Maioria dos ouvintes do Sem Segredo acham que é dever da família educar para a vida sexual
A ministra da Mulher, da Família e dos Direitos Humanos, Damares Alves, e o ministro da Saúde, Luiz Henrique Mandetta, lançaram nesta semana a campanha Tudo Tem seu Tempo, que visa a educar jovens sobre sexo e gravidez na adolescência. A ação que vem sendo chamada de “abstinência sexual” tem como foco duas faixas etárias: de 15 a 19 anos e abaixo de 15 anos.
Por isso, o Sem Segredo do último sábado (08) perguntou: pregar a abstinência sexual na adolescência é uma boa ideia? O tema dividiu a opinião dos ouvintes. Para alguns a campanha seria mais uma de muitas campanhas de prevenção que auxiliaria na educação sexual dos adolescentes. Para outros conversar, explicar e orientar, sobre a educação sexual, é um papel que diz respeito a família.
Ouça a opinião dos ouvintes:
Para a professora da Faculdade de Medicina da UPF, farmacêutica e bioquímica, Keila Liliana Alves de Lima Deucher, a campanha tem lógica, visto o cenário da saúde pública nos dias de hoje, o número de pessoas com doenças sexualmente transmissíveis e gravidez precoce cresce a cada ano. Ela explicou que a grande maioria das pessoas que estão infectadas com doenças sexualmente transmissíveis são jovens com menos de 25 anos.
Para Keila a crescente no número de casos que se relaciona ao aumento da atividade sexual tanto em idade, quanto em número de parceiros. Frisou que a campanha vem para trazer mais uma ferramenta, juntamente, com campanhas de prevenção, na ideia de esperar para iniciar a atividade sexual.

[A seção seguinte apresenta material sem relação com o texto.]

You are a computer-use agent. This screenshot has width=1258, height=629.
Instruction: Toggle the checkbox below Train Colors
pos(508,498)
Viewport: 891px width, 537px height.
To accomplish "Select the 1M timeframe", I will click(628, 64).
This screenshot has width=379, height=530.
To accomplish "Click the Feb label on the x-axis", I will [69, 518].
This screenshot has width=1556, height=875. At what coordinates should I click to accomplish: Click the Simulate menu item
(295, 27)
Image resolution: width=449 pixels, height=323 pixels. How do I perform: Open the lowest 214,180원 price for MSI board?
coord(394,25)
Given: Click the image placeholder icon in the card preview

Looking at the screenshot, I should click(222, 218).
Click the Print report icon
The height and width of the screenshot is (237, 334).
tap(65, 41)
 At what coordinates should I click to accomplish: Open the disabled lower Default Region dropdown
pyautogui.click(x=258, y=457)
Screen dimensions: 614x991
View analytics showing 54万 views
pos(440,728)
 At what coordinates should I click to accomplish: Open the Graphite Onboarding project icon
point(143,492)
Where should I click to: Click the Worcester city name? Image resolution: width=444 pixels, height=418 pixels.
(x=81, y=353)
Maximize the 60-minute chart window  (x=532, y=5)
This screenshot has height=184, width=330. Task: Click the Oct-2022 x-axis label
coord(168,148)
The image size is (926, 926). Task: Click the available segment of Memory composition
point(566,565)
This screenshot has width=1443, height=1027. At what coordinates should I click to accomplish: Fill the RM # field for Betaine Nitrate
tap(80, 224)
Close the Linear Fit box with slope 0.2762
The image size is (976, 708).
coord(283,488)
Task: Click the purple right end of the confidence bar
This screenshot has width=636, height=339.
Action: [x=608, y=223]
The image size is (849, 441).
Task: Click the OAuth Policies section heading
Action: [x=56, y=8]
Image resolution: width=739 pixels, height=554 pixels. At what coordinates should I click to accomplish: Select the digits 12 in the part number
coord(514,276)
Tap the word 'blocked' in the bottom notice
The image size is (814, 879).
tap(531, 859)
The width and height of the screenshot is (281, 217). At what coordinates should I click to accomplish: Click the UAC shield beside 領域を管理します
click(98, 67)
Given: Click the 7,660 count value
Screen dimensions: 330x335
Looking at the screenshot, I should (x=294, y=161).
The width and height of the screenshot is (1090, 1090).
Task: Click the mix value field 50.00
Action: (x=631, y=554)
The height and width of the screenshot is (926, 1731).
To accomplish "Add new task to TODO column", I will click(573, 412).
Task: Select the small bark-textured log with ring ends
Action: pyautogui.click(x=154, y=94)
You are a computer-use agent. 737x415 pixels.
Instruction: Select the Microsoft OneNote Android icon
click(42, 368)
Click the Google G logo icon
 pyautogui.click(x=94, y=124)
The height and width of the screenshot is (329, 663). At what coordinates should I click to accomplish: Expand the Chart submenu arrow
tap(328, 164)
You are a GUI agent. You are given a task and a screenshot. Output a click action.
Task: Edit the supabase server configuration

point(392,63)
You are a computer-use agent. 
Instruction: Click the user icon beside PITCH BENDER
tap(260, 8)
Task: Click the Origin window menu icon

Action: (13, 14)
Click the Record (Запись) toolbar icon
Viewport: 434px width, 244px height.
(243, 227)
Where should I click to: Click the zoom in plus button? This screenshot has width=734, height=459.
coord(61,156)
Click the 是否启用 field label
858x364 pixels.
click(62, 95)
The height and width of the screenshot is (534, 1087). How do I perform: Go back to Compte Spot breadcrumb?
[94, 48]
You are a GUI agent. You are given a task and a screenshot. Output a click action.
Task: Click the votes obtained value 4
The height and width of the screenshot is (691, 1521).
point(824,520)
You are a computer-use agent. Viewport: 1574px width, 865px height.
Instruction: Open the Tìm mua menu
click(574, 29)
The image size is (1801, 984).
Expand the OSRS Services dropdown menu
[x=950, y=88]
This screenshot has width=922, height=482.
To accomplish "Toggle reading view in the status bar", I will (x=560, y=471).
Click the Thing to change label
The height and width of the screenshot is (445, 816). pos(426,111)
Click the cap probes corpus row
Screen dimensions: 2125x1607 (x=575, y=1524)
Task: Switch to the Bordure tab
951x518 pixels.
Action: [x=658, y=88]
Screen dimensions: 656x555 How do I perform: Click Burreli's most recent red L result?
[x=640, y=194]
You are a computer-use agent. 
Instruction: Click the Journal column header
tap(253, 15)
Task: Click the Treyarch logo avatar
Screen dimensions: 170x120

Confira o que disse a professora Keila Liliana Alves Deucher:
Para a psicóloga, Eliana Bortolon a ideia da liberdade sexual da mulher e relacionamentos antes do casamento eram tratados como tabus. Ela explicou que quando a constituição familiar começou a se mostrar diferente, isso exigiu que as politicas públicas também tivessem um ajustamento. Segundo a psicóloga a gravidez precoce tá relacionada, muitas vezes, com uma relação incestuosa, ou seja, quando a relação sexual é praticada entre membros de uma família.
De acordo com Eliana, muitas vezes os próprios familiares são os abusadores e as vítimas do abuso acabam não buscando um profissional da saúde por sentir vergonha da situação. Ela explicou que o SUS avançou com uma politica de atendimento e orientação sexual. Disse que os profissionais de saúde podem atender adolescentes que vão até as unidades de saúde sozinhas.
Em relação a prevenção e o uso do anticoncepcional como forma de prevenção da gravidez, disse que a menina passa por uma avaliação para começar a ingerir o medicamento. E que o uso de métodos anticoncepcionais são uma das formas mais eficazes de evitar uma gravidez precocemente.